Video is county’s “concrete proof”

For weeks county officials have claimed “concrete proof” that employees of a firm collecting signatures for a union seeking binding arbitration with the county weren’t being up front with voters.

Now we know what the proof is — video of two signature collectors explaining the purpose of the petition on a video shot by a county employee.

The Baltimore County Federation of Public Employees hired Democracy Resources, an Oregon-based company, to collect enough signatures of registered county voters in an attempt to get binding arbitration for its members on the November ballot. It was a story first reported in newspapers published by Patuxent Publishing Co., which also operates this Web site. (You can read the two stories here and here.)

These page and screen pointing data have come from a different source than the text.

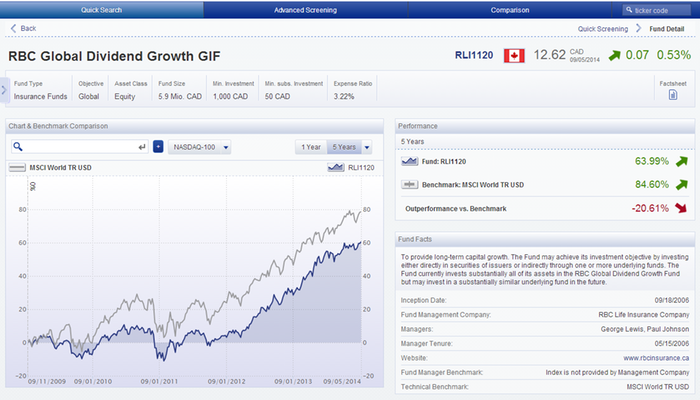The width and height of the screenshot is (700, 400).
Task: Click the magnifier icon in chart search
Action: [x=19, y=147]
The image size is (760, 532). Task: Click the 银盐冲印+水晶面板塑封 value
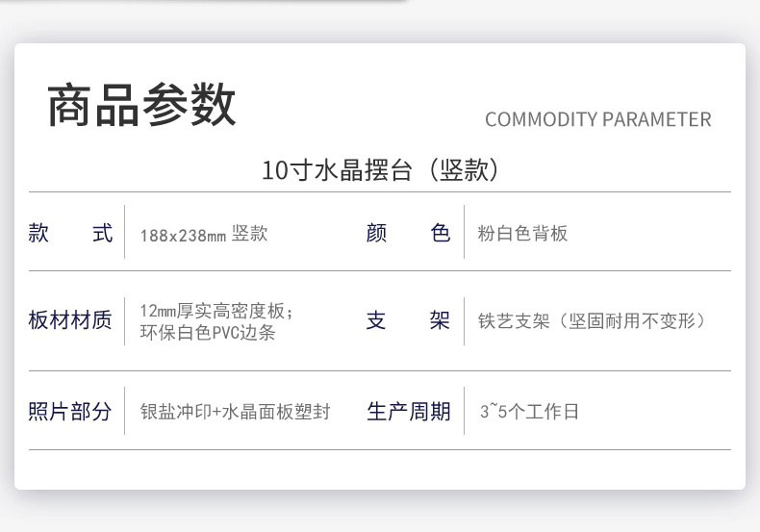coord(235,412)
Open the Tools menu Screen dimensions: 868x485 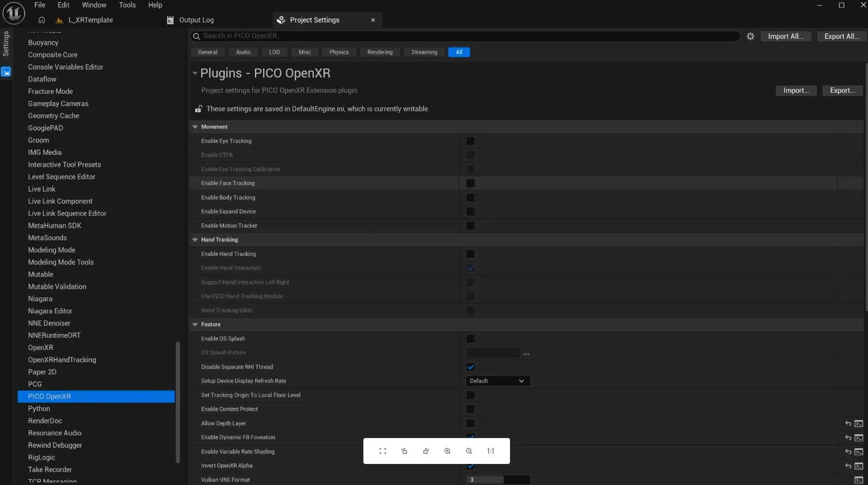point(127,5)
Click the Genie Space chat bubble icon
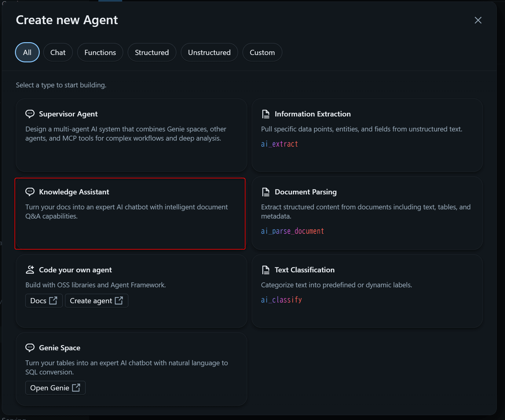505x420 pixels. (30, 348)
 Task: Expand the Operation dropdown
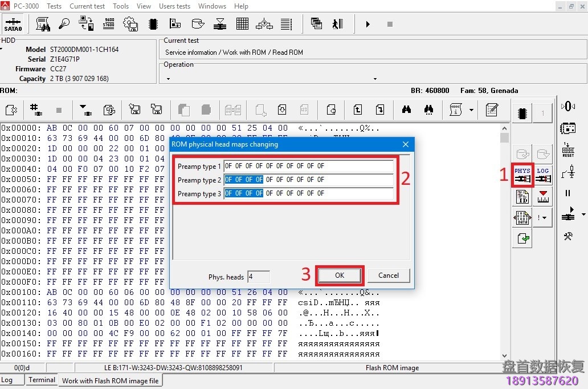[375, 79]
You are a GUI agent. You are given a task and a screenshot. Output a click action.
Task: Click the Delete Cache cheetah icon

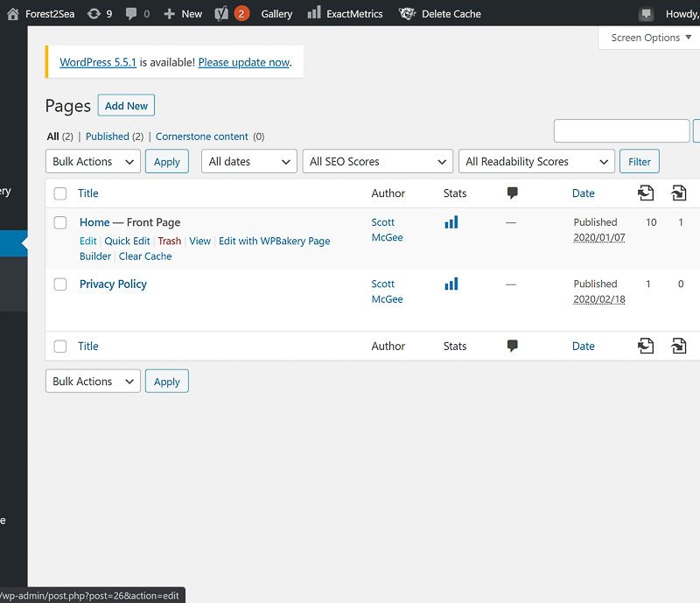[x=407, y=14]
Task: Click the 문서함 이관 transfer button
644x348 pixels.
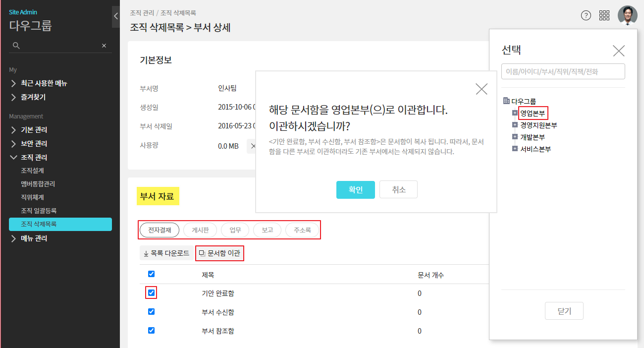Action: click(x=219, y=253)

A woman who answered the phone at the union’s Towson office this morning said Jim Miller, president of the union local, was in a meeting and unavailable.

Don Mohler, a county spokesman, has repeatedly claimed that collectors were misleading voters by stating the petition would help county teachers even though the union does not represent those employees.

The 2-minute-10-second video was shot by a county employee who accompanied Mohler on a trip to the Towson farmers’ market July 31. The video was released today in response to a request filed under the state Public Information Act.

Mohler, whose county employee badge is clearly visible in the video, is seen talking to two men who identify themselves as collecting signatures for the Baltimore County Federation of Public Employees, a union that represents many county employees, including 911 employees and sheriff’s deputies.

The two signature collectors tell Mohler nearly a half-dozen times that signing will help teachers. When Mohler questions the language of the petition and asks how it will help teachers he is told that it’s “all lawyer jargon.”

The collectors also say binding arbitration would help garbage collectors and “people who drive buses.” In truth, all of the county’s trash and recyclables are collected by nearly 50 private haulers whose employees are not county employees. The county has no municipal bus system. School bus drivers are hired employees of the Baltimore County Public Schools System.